Naik also recommends connecting with other people who experience migraines. “There are many support groups online in this day of social media,” she says. “These groups understand how chronic migraines affect one’s life and can be a great resource and source of support.”
Andrea L., 28, says online support groups have helped her feel less alone. “My family and friends are really helpful and I couldn’t be more grateful for them. But sometimes I just really need to talk to someone who knows exactly what I’m going through.” Andrea doesn’t have any friends or family members in “real life” who experience migraines, but private Facebook groups for migraine sufferers are full of people who are fighting the same physical and emotional battles as Andrea. “It’s just a safe, judgement-free zone to vent about how difficult living with migraines can be,” she explains. “And I don’t feel like a burden or a total downer because I’m talking to people who are in my shoes and are dealing with a lot of the same emotions.”
Support groups are more than just a place to vent — they’re also a space where fellow migraine sufferers can share advice and tips about how to cope with the illness.
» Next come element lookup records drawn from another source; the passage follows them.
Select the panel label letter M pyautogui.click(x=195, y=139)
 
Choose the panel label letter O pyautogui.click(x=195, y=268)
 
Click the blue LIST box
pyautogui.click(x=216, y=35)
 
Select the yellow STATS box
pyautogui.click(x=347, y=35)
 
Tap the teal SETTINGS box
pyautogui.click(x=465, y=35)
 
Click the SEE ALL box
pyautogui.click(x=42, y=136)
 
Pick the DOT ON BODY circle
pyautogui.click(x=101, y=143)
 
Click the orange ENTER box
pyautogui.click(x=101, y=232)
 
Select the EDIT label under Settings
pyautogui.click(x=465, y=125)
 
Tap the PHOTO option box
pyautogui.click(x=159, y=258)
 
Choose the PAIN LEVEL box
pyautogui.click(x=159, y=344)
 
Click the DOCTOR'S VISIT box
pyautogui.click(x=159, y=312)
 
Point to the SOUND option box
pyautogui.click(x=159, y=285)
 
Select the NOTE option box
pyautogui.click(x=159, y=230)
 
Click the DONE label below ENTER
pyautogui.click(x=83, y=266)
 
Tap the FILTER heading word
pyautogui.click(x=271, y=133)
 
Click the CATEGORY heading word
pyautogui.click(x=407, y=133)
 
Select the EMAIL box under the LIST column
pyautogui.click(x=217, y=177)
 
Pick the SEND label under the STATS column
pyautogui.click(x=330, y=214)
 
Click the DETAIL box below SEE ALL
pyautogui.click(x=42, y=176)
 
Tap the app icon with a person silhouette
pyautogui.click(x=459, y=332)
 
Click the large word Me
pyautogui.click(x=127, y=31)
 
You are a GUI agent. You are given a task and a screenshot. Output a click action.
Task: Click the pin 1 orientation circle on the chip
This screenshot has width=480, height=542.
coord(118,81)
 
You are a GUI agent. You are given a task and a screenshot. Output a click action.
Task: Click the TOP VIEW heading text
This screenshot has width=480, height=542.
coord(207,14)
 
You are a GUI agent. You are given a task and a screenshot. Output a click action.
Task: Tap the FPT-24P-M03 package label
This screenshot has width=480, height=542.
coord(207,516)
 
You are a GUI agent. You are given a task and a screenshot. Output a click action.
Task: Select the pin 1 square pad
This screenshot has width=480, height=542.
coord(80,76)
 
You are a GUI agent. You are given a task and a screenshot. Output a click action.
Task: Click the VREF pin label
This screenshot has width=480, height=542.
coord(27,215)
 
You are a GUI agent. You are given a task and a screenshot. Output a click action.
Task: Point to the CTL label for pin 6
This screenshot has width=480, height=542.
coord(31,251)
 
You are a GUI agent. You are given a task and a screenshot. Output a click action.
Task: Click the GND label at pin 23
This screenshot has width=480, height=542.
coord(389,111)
When people discover a product that helps ease the symptoms of a migraine attack, Andrea says they’re eager to share it with the group because it will hopefully help someone else. And if you’re having trouble finding the right doctor or treatment strategy, it’s a good place to ask for suggestions.
If you’re not big on social media, there are other ways to find support groups. Dr. Charles Gellido, board-certified neurologist at IGEA Brain, Spine & Orthopedics, recommends visiting the websites of organizations such as The American Migraine Foundation and The Association of Migraine Disorders. “My advice is to go online and discover vast information about migraine and people who suffer from it,” Gellido tells SheKnows. “You’ll be surprised as to number of groups who can offer help.”
Forming a support system is a process that may not happen overnight — but, as Kaitlyn noted, it’s well worth the effort and you shouldn’t give up if a friend has a less-than-empathetic reaction. Doctors who treat patients with chronic migraine say they observe a marked difference between people who have strong support systems compared to those who don’t. “The emotional support alone is invaluable, and of course if there’s help with handling meals or with childcare, for instance, that provides significant relief for someone with chronic migraines,” Naik tells SheKnows.
In addition to the invaluable emotional support, friends and family members can make a major difference by simply helping their loved one get to appointments and keep up their treatment regimen. Dr. Stephen Silberstein, MD and Professor Director of the Headache Center, Sidney Kimmel Medical College at Thomas Jefferson University, tells SheKnowsthat he has migraine patients who are too sick to come into the office and can’t get to public transportation. “Some have friends or family who can drive them or look after them,” Silberstein says. “What if you’re vomiting? Who’s going to make sure you’re OK? You really need to have somebody to check up on you. To know that they’re there and they care really makes a difference.”